Now comes our read-eval-loop (we don't print by default). The readline operator <> will read from the file specified as the first command line argument, or from STDIN if no filename is provided.

while (<>) {
  next if /^\s*\#/; # jump comment lines
  # parse the line. We get a destination $var, a $command, and any number of @args
  my ($var, $command, @args) = parse($_);
  # Execute the anonymous sub specified by $command with the @args
  my $value = $functions{ $command }->(@args);
  # Store the return value if a destination $var was specified
  $env{ $var } = $value if defined $var;
}

That was fairly trivial. Now comes some parsing code. Perl “binds” regexes to strings with the =~ operator. Regexes may look like /foo/ or m/foo/. The /x flags allows us to include whitespace in our regex that doesn't match actual whitespace. The /g flag matches globally. This also enables the \G assertion. This is where the last successful match ended. The /c flag is important for this m//gc style parsing to consume one match at a time, and to prevent the position of the regex engine in out string to being reset.

sub parse {
  my ($line) = @_; # get the $line, which is a argument
  my ($var, $command, @args); # declare variables to be filled

  # Test if this statement has a variable declaration
  if ($line =~ m/\G\s* \$(\w+) \s*=\s* /xgc) {
    $var = $1; # assign first capture if successful
  }

  # Parse the function of this statement.
  if ($line =~ m/\G\s* (\w+) \s*/xgc) {
    $command = $1;
    # Test if the specified function exists in our %functions
    if (not exists $functions{$command}) {
      die "The command $command is not known\n";
    }
  } else {
    die "Command required\n"; # Throw fatal exception on parse error.
  }

  # As long as our matches haven't consumed the whole string...
  while (pos($line) < length($line)) {
    # Try to match variables
    if ($line =~ m/\G \$(\w+) \s*/xgc) {
      die "The variable $1 does not exist\n" if not exists $env{$1};
      push @args, $env{$1};
    }
    # Try to match strings
    elsif ($line =~ m/\G "([^"]+)" \s*/xgc) {
      push @args, $1;
    }
    # Try to match ints or floats
    elsif ($line =~ m/\G (\d+ (?:\.\d+)? ) \s*/xgc) {
      push @args, 0+$1;
    }
    # Throw error if nothing matched
    else {
      die "Didn't understand that line\n";
    }
  }
  # return our -- now filled -- vars.
  return $var, $command, @args;
}

Perl arrays can be handled like linked list: shift removes and returns the first element (pop does the same to the last element). push adds an element to the end, unshift to the beginning.

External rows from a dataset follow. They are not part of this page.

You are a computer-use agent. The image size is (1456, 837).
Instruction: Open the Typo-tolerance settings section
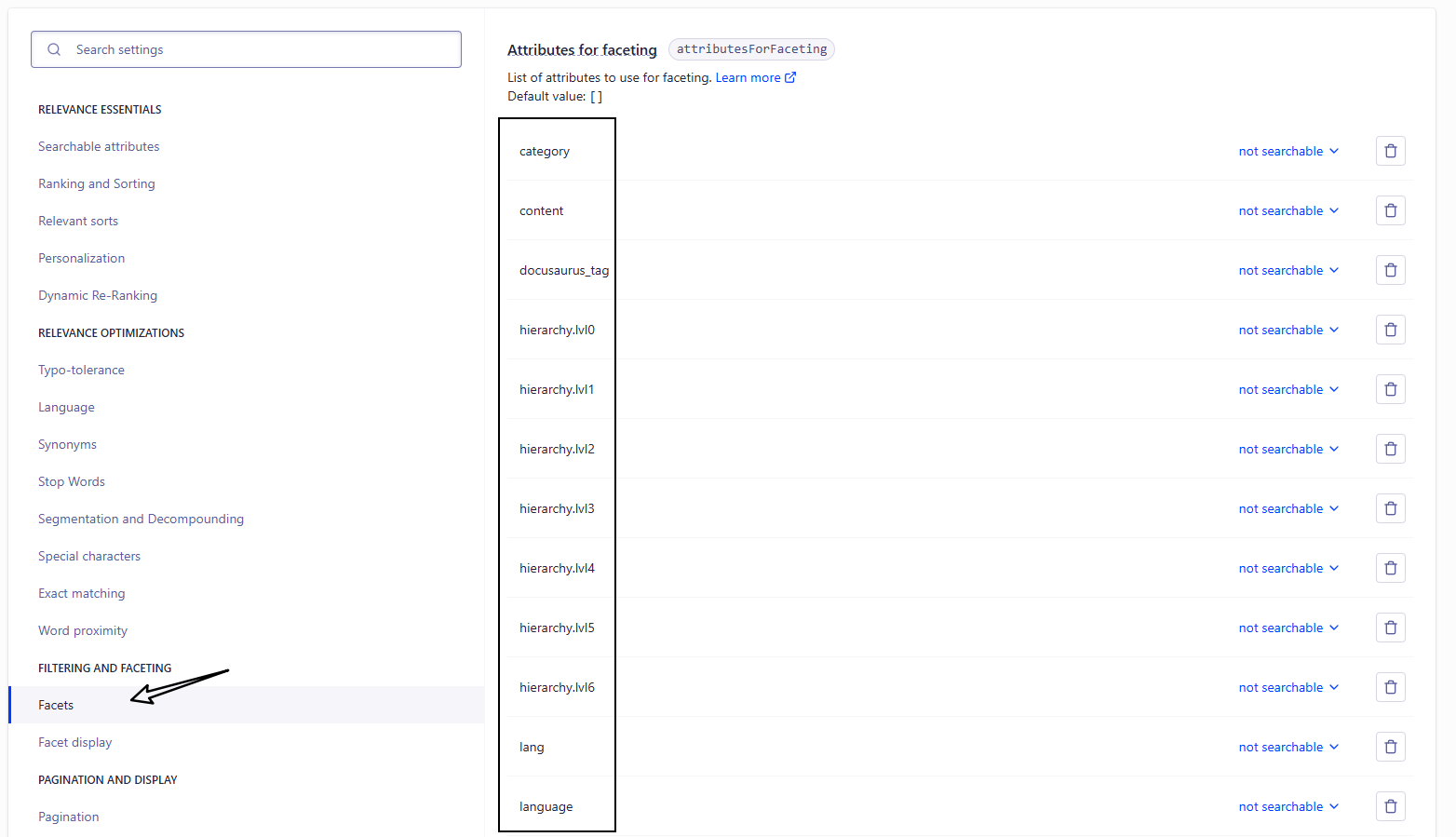click(x=81, y=370)
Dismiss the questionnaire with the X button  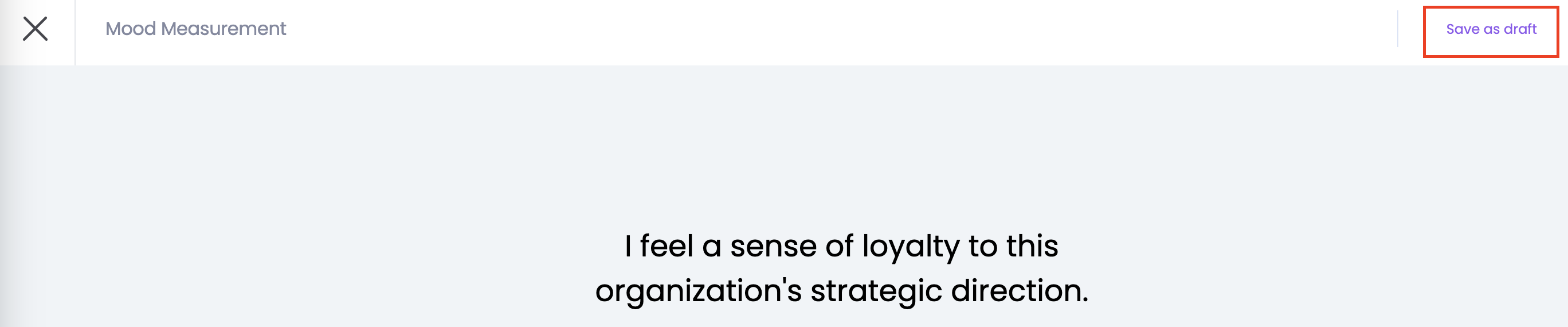click(36, 29)
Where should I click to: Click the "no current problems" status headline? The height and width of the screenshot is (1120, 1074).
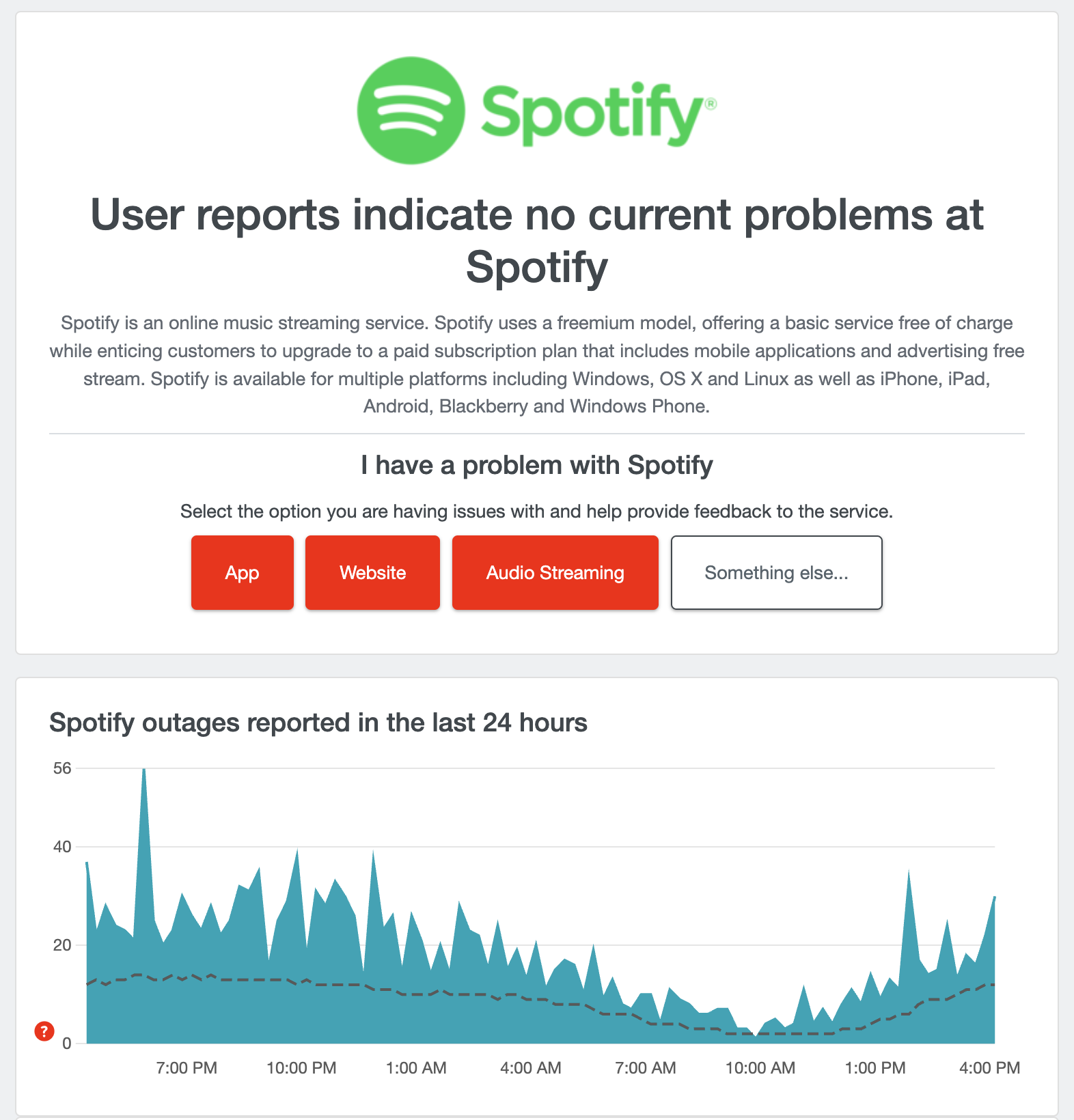537,240
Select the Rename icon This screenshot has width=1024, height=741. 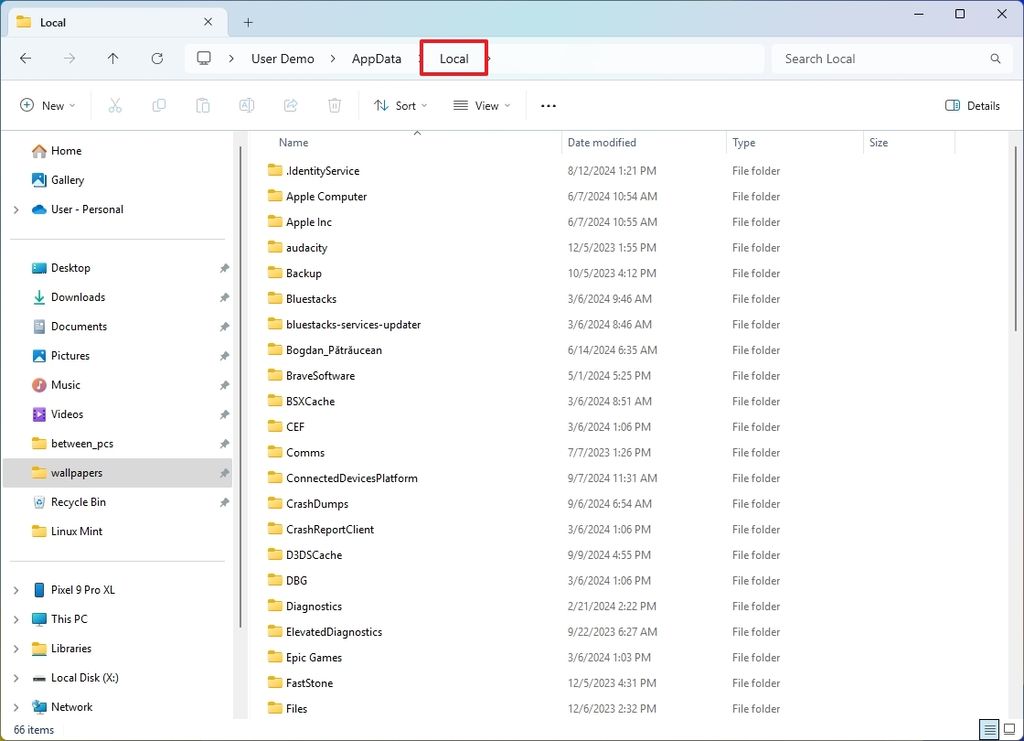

Out little programming language can execute simple programs like:

#!my_little_language
$a = mul 2 20
$b = add 0 2
$answer = add $a $b
say $answer
bye

If (1) our perl script is saved in my_little_language, set to be executable, and is in the system PATH, and (2) the above file in our little language saved as meaning_of_life.mll, and also set to be executable, then

$ ./meaning_of_life

should be able to run it.

Output is obviously 42. Note that our language doesn't yet have string manipulation or simple assignment to variables. Also, it would be nice to be able to call functions with the return value of other functions directly. This requires some sort of parens, or precedence mechanism. Also, the language requires better error reporting for batch processing (which it already supports).